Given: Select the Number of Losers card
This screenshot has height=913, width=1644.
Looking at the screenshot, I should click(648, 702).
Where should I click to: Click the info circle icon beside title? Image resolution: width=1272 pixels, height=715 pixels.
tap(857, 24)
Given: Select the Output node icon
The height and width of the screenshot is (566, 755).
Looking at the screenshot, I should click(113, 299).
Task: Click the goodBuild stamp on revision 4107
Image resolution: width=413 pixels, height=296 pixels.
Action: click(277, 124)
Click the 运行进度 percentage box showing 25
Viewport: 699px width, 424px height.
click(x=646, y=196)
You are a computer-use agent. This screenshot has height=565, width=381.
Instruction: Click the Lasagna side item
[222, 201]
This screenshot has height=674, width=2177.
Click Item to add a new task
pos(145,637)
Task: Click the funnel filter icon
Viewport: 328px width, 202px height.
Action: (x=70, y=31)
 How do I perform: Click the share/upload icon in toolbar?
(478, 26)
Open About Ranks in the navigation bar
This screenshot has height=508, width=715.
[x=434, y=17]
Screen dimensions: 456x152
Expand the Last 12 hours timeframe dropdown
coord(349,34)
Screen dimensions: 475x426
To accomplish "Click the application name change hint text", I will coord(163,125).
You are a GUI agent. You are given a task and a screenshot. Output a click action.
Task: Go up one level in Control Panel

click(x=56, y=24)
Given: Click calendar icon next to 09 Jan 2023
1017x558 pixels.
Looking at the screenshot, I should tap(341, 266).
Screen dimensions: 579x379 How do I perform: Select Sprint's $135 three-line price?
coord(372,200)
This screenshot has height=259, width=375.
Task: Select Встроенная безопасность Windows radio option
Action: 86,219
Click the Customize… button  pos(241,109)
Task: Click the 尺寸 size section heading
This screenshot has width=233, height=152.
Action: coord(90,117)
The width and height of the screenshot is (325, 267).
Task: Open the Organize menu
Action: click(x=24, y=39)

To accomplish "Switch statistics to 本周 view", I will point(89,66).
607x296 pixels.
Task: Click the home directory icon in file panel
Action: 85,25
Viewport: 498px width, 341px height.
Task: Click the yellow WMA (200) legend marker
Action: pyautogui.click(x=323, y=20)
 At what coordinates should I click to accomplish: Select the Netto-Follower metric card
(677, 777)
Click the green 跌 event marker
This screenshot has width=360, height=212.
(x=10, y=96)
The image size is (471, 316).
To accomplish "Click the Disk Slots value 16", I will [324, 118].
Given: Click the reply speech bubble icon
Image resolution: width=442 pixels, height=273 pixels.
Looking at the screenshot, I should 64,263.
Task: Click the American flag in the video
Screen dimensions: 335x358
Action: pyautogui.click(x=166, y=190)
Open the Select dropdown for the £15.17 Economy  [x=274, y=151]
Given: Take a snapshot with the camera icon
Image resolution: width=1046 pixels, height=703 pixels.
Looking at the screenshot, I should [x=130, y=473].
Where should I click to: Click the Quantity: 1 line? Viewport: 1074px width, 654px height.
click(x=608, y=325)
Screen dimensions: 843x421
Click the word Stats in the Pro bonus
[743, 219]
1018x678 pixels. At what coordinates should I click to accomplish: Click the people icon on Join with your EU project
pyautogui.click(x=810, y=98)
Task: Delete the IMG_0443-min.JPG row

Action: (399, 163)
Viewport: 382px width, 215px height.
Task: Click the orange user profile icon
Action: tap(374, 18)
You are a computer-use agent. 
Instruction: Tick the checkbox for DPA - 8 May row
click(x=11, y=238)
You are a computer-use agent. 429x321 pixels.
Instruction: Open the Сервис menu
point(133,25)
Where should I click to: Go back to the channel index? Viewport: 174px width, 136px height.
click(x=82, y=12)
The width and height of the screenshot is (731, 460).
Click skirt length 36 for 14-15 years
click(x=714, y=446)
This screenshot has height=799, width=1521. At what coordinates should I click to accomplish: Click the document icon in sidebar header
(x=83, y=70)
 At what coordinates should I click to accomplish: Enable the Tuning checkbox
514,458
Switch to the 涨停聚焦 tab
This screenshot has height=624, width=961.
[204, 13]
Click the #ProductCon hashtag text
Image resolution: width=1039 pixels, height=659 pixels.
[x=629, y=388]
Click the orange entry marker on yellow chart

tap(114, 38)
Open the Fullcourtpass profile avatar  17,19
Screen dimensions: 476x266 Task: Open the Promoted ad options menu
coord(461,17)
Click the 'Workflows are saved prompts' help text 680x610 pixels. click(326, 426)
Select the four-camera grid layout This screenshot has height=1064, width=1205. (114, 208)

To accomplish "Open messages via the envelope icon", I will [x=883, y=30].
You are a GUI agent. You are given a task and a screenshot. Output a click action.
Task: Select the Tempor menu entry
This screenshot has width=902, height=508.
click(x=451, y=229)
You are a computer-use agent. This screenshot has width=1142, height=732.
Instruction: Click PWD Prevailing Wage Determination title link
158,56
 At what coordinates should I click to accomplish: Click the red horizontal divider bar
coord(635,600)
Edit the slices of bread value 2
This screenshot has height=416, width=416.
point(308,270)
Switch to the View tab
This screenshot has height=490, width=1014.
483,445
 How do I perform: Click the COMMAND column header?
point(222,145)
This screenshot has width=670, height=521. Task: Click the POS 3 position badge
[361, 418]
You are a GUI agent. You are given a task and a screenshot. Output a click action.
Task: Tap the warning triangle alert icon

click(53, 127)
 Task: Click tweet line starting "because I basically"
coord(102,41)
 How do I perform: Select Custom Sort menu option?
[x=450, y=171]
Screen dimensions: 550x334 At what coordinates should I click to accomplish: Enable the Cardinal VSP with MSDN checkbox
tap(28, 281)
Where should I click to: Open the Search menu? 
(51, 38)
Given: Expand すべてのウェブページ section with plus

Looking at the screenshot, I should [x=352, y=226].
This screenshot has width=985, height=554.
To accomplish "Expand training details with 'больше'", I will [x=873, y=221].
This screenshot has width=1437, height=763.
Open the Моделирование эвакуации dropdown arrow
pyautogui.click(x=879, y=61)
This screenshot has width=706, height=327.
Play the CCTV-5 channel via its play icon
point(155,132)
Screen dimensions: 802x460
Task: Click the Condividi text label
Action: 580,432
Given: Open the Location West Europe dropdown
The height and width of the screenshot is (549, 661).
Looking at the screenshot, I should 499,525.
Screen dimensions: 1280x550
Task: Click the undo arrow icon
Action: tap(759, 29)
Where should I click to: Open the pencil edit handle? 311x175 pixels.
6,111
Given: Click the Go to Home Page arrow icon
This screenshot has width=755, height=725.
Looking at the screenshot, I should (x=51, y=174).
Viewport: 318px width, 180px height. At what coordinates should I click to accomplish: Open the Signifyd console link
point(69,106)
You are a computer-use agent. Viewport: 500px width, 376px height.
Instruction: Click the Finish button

REQUIRED WORK: Each record above needs to be set down again, word for word.

WRITTEN RESPONSE:
Given: Select the Number of Losers card
This screenshot has height=913, width=1644.
Looking at the screenshot, I should click(648, 702).
Where should I click to: Click the info circle icon beside title? Image resolution: width=1272 pixels, height=715 pixels.
tap(857, 24)
Given: Select the Output node icon
The height and width of the screenshot is (566, 755).
Looking at the screenshot, I should click(113, 299).
Task: Click the goodBuild stamp on revision 4107
Image resolution: width=413 pixels, height=296 pixels.
Action: click(277, 124)
Click the 运行进度 percentage box showing 25
Viewport: 699px width, 424px height.
click(x=646, y=196)
You are a computer-use agent. This screenshot has height=565, width=381.
Instruction: Click the Lasagna side item
[222, 201]
This screenshot has height=674, width=2177.
Click Item to add a new task
pos(145,637)
Task: Click the funnel filter icon
Viewport: 328px width, 202px height.
Action: (x=70, y=31)
 How do I perform: Click the share/upload icon in toolbar?
(478, 26)
Open About Ranks in the navigation bar
This screenshot has height=508, width=715.
[x=434, y=17]
Screen dimensions: 456x152
Expand the Last 12 hours timeframe dropdown
coord(349,34)
Screen dimensions: 475x426
To accomplish "Click the application name change hint text", I will coord(163,125).
You are a GUI agent. You are given a task and a screenshot. Output a click action.
Task: Go up one level in Control Panel

click(x=56, y=24)
Given: Click calendar icon next to 09 Jan 2023
1017x558 pixels.
Looking at the screenshot, I should tap(341, 266).
Screen dimensions: 579x379 How do I perform: Select Sprint's $135 three-line price?
coord(372,200)
This screenshot has height=259, width=375.
Task: Select Встроенная безопасность Windows radio option
Action: 86,219
Click the Customize… button  pos(241,109)
Task: Click the 尺寸 size section heading
This screenshot has width=233, height=152.
Action: coord(90,117)
The width and height of the screenshot is (325, 267).
Task: Open the Organize menu
Action: click(x=24, y=39)

To accomplish "Switch statistics to 本周 view", I will point(89,66).
607x296 pixels.
Task: Click the home directory icon in file panel
Action: 85,25
Viewport: 498px width, 341px height.
Task: Click the yellow WMA (200) legend marker
Action: pyautogui.click(x=323, y=20)
 At what coordinates should I click to accomplish: Select the Netto-Follower metric card
(677, 777)
Click the green 跌 event marker
This screenshot has width=360, height=212.
(x=10, y=96)
The image size is (471, 316).
To accomplish "Click the Disk Slots value 16", I will [324, 118].
Given: Click the reply speech bubble icon
Image resolution: width=442 pixels, height=273 pixels.
Looking at the screenshot, I should 64,263.
Task: Click the American flag in the video
Screen dimensions: 335x358
Action: pyautogui.click(x=166, y=190)
Open the Select dropdown for the £15.17 Economy  [x=274, y=151]
Given: Take a snapshot with the camera icon
Image resolution: width=1046 pixels, height=703 pixels.
Looking at the screenshot, I should [x=130, y=473].
Where should I click to: Click the Quantity: 1 line? Viewport: 1074px width, 654px height.
click(x=608, y=325)
Screen dimensions: 843x421
Click the word Stats in the Pro bonus
[743, 219]
1018x678 pixels. At what coordinates should I click to accomplish: Click the people icon on Join with your EU project
pyautogui.click(x=810, y=98)
Task: Delete the IMG_0443-min.JPG row

Action: (399, 163)
Viewport: 382px width, 215px height.
Task: Click the orange user profile icon
Action: tap(374, 18)
You are a computer-use agent. 
Instruction: Tick the checkbox for DPA - 8 May row
click(x=11, y=238)
You are a computer-use agent. 429x321 pixels.
Instruction: Open the Сервис menu
point(133,25)
Where should I click to: Go back to the channel index? Viewport: 174px width, 136px height.
click(x=82, y=12)
The width and height of the screenshot is (731, 460).
Click skirt length 36 for 14-15 years
click(x=714, y=446)
This screenshot has height=799, width=1521. At what coordinates should I click to accomplish: Click the document icon in sidebar header
(x=83, y=70)
 At what coordinates should I click to accomplish: Enable the Tuning checkbox
514,458
Switch to the 涨停聚焦 tab
This screenshot has height=624, width=961.
[204, 13]
Click the #ProductCon hashtag text
Image resolution: width=1039 pixels, height=659 pixels.
[x=629, y=388]
Click the orange entry marker on yellow chart

tap(114, 38)
Open the Fullcourtpass profile avatar  17,19
Screen dimensions: 476x266 Task: Open the Promoted ad options menu
coord(461,17)
Click the 'Workflows are saved prompts' help text 680x610 pixels. click(326, 426)
Select the four-camera grid layout This screenshot has height=1064, width=1205. (114, 208)

To accomplish "Open messages via the envelope icon", I will [x=883, y=30].
You are a GUI agent. You are given a task and a screenshot. Output a click action.
Task: Select the Tempor menu entry
This screenshot has width=902, height=508.
click(x=451, y=229)
You are a computer-use agent. This screenshot has width=1142, height=732.
Instruction: Click PWD Prevailing Wage Determination title link
158,56
 At what coordinates should I click to accomplish: Click the red horizontal divider bar
coord(635,600)
Edit the slices of bread value 2
This screenshot has height=416, width=416.
point(308,270)
Switch to the View tab
This screenshot has height=490, width=1014.
483,445
 How do I perform: Click the COMMAND column header?
point(222,145)
This screenshot has width=670, height=521. Task: Click the POS 3 position badge
[361, 418]
You are a GUI agent. You are given a task and a screenshot. Output a click action.
Task: Tap the warning triangle alert icon

click(53, 127)
 Task: Click tweet line starting "because I basically"
coord(102,41)
 How do I perform: Select Custom Sort menu option?
[x=450, y=171]
Screen dimensions: 550x334 At what coordinates should I click to accomplish: Enable the Cardinal VSP with MSDN checkbox
tap(28, 281)
Where should I click to: Open the Search menu? 
(51, 38)
Given: Expand すべてのウェブページ section with plus

Looking at the screenshot, I should [x=352, y=226].
This screenshot has width=985, height=554.
To accomplish "Expand training details with 'больше'", I will [x=873, y=221].
This screenshot has width=1437, height=763.
Open the Моделирование эвакуации dropdown arrow
pyautogui.click(x=879, y=61)
This screenshot has width=706, height=327.
Play the CCTV-5 channel via its play icon
point(155,132)
Screen dimensions: 802x460
Task: Click the Condividi text label
Action: 580,432
Given: Open the Location West Europe dropdown
The height and width of the screenshot is (549, 661).
Looking at the screenshot, I should 499,525.
Screen dimensions: 1280x550
Task: Click the undo arrow icon
Action: tap(759, 29)
Where should I click to: Open the pencil edit handle? 311x175 pixels.
6,111
Given: Click the Go to Home Page arrow icon
This screenshot has width=755, height=725.
Looking at the screenshot, I should (x=51, y=174).
Viewport: 318px width, 180px height. At what coordinates should I click to accomplish: Open the Signifyd console link
point(69,106)
You are a computer-use agent. Viewport: 500px width, 376px height.
Instruction: Click the Finish button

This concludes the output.